Rivers decides to take the job that Head offered to him and moves to London, though he will have to return to Craiglockhart in a few weeks for Sassoon’s second examination. The last time he sees Sassoon before going to London, Sassoon is visibly withdrawn and dejected because Rivers is leaving, and the pacifists are angry at Sassoon for returning to war. Rivers thinks sadly that Craiglockhart has defeated Sassoon’s protest in a way the war never could. In his first couple weeks in London, Rivers visits another hospital to meet Dr. Yealland, a physician who also treats psychological ailments. Yealland is authoritative and his methodology is masculine and domineering—contrasting with Rivers’s nurturing style of therapy—which is put on display when Yealland “cures” a patient’s mutism by torturing him with an electrode for hours until the man forces himself to speak again. Rivers does not interfere, but the image haunts him long after and he has a nightmare about forcing a horse’s bit into Yealland’s patient’s mouth.

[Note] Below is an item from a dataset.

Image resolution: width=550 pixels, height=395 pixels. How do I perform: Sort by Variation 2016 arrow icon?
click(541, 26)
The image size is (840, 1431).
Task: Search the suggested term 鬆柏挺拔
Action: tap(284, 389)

While analyzing his dream, Rivers concludes that his patients’ debilitating symptoms—mutism, stammer, amnesia, and so on—are a form of unconscious protest their minds make against the war, and by treating them and sending them back to combat, Rivers is silencing their protest just as he silenced Sassoon’s protest.

Rivers returns to Craiglockhart to participate in Sassoon’s examination. To both of their great relief, Sassoon is pronounced fit for combat even though he won’t withdraw his declaration. As they say goodbye, Rivers reflects on how strange it is that Sassoon’s person and actions have fundamentally shifted Rivers’s own view of war and duty, leading him to think that regardless of the causes, war seems to inflict too much pain to be worthwhile, and any society that sacrifices its young men as soldiers does not deserve their loyalty.